Your response should be every line from the entries that includes the string "Close".

━━ Records to use ━━

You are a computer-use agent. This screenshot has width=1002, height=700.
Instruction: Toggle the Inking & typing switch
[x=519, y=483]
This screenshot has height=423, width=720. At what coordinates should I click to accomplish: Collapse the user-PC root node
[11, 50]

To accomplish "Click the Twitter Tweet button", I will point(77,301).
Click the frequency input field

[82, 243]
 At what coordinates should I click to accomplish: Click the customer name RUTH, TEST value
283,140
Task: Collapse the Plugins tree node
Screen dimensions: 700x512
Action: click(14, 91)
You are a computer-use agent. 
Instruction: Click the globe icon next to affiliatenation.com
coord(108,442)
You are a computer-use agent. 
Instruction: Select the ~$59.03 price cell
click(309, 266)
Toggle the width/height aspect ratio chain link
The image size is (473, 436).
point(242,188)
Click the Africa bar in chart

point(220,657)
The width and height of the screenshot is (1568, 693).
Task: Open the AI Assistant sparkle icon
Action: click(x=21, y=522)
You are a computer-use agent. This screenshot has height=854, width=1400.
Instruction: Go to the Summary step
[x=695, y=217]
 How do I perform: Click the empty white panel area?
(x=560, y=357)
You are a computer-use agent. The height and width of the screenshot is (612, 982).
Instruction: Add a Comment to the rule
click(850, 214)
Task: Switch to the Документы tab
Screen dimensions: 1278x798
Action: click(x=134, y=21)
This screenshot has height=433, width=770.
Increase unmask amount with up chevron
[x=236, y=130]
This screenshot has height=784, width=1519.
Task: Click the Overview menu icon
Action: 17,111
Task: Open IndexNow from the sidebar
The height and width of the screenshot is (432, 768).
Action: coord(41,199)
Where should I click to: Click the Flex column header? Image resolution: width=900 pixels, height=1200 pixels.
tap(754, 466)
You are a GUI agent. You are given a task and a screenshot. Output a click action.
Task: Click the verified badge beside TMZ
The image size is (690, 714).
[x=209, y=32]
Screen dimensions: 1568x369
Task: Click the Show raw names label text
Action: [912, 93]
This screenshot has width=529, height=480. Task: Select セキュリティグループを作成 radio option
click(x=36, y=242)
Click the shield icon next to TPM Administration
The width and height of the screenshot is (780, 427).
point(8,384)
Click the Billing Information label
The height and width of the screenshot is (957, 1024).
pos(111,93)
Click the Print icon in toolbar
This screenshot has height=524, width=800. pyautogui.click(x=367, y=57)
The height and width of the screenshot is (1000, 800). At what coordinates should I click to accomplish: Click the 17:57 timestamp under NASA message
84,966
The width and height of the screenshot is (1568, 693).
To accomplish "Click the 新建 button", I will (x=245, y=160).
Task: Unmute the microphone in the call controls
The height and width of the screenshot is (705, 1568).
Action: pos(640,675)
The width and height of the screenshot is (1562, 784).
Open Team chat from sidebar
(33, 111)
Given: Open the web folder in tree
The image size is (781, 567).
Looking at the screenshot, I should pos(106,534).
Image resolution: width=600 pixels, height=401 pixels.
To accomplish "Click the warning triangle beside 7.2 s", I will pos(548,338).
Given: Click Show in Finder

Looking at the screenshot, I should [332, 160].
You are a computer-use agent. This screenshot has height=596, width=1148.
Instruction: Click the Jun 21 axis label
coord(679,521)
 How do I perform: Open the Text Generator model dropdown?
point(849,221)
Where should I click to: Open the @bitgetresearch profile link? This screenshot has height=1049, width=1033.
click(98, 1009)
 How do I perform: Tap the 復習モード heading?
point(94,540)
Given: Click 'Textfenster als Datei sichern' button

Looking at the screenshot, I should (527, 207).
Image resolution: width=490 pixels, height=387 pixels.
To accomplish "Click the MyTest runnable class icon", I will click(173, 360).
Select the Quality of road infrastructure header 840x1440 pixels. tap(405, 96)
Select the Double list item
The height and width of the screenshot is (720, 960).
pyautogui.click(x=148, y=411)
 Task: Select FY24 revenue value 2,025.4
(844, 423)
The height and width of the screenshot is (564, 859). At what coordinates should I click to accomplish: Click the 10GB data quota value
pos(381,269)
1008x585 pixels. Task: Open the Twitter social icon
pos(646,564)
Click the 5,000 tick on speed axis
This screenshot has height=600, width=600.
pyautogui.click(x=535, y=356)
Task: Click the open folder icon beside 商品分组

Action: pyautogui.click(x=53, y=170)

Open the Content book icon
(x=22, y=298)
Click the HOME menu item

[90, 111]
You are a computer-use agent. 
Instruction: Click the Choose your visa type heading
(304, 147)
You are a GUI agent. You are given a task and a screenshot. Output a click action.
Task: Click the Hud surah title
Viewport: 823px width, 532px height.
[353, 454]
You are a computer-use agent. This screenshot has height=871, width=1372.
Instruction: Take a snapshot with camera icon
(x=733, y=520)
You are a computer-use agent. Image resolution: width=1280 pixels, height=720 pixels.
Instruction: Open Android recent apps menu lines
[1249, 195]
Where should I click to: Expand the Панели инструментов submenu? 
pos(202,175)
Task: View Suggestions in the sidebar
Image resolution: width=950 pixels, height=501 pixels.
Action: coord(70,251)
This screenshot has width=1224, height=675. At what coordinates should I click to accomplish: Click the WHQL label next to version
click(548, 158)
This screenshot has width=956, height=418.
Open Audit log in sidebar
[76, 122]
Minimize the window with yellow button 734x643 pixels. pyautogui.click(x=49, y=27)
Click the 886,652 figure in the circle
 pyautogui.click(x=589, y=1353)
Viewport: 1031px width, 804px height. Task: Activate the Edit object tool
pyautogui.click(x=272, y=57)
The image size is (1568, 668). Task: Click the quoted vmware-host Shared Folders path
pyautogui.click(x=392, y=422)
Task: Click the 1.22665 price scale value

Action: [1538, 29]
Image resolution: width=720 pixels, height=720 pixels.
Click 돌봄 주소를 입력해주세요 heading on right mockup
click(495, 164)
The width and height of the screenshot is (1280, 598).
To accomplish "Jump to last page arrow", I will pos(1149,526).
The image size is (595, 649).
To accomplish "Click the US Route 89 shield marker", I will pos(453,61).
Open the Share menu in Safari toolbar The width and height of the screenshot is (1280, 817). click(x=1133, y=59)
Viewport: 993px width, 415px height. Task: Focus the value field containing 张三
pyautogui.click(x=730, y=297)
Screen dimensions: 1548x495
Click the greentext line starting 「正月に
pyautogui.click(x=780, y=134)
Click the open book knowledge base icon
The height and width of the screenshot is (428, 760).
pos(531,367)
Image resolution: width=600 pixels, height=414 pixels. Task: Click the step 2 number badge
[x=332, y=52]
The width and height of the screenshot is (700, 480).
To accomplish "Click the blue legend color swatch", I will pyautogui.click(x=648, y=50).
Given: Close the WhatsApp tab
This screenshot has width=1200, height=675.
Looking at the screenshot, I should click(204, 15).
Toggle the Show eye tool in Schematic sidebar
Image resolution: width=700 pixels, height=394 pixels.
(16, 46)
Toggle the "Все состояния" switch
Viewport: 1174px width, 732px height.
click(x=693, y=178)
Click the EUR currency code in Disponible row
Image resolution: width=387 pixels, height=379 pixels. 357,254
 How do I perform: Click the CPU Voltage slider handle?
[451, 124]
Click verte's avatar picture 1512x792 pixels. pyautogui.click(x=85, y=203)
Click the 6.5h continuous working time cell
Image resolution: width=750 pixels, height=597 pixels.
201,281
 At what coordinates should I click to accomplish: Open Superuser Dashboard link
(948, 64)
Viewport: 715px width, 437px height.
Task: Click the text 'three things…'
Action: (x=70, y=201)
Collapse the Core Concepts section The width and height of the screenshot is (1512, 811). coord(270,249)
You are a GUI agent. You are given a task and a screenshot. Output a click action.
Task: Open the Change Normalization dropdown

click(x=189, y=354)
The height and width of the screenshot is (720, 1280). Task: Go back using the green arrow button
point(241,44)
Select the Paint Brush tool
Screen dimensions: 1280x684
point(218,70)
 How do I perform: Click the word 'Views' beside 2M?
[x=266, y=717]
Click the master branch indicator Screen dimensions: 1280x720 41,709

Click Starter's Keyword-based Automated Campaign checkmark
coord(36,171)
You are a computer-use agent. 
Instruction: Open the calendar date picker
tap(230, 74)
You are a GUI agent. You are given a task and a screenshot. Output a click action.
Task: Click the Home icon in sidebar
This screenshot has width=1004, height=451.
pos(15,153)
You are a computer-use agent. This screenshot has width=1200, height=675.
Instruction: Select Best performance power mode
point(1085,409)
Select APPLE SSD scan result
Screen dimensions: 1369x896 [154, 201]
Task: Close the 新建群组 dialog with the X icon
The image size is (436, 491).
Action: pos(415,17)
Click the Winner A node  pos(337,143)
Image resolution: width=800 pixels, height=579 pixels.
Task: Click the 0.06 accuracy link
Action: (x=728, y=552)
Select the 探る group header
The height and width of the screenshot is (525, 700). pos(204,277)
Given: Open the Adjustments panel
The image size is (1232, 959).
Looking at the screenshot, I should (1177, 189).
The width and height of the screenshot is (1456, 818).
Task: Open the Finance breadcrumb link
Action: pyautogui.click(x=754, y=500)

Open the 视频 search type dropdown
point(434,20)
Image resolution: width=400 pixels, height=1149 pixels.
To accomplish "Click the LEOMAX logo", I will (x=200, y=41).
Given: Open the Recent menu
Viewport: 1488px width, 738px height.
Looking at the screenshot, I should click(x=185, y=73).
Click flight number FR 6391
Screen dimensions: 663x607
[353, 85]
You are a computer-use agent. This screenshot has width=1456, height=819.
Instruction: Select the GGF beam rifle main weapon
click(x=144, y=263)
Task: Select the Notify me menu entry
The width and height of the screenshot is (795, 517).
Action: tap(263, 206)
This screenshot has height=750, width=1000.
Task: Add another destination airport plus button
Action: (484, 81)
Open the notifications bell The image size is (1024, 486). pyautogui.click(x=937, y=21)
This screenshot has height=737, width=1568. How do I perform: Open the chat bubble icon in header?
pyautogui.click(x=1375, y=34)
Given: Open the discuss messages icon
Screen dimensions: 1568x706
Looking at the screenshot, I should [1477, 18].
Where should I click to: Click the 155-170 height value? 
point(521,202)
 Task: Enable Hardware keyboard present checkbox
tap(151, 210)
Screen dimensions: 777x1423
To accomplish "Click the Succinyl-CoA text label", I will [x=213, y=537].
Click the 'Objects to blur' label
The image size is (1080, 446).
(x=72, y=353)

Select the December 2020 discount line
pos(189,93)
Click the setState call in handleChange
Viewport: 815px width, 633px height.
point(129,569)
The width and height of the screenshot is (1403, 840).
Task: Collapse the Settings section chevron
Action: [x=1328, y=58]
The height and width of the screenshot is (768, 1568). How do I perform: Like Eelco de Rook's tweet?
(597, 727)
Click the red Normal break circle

━━━

▶ **Answer to this problem**
Given: Close the WhatsApp tab
Task: Close the 新建群组 dialog with the X icon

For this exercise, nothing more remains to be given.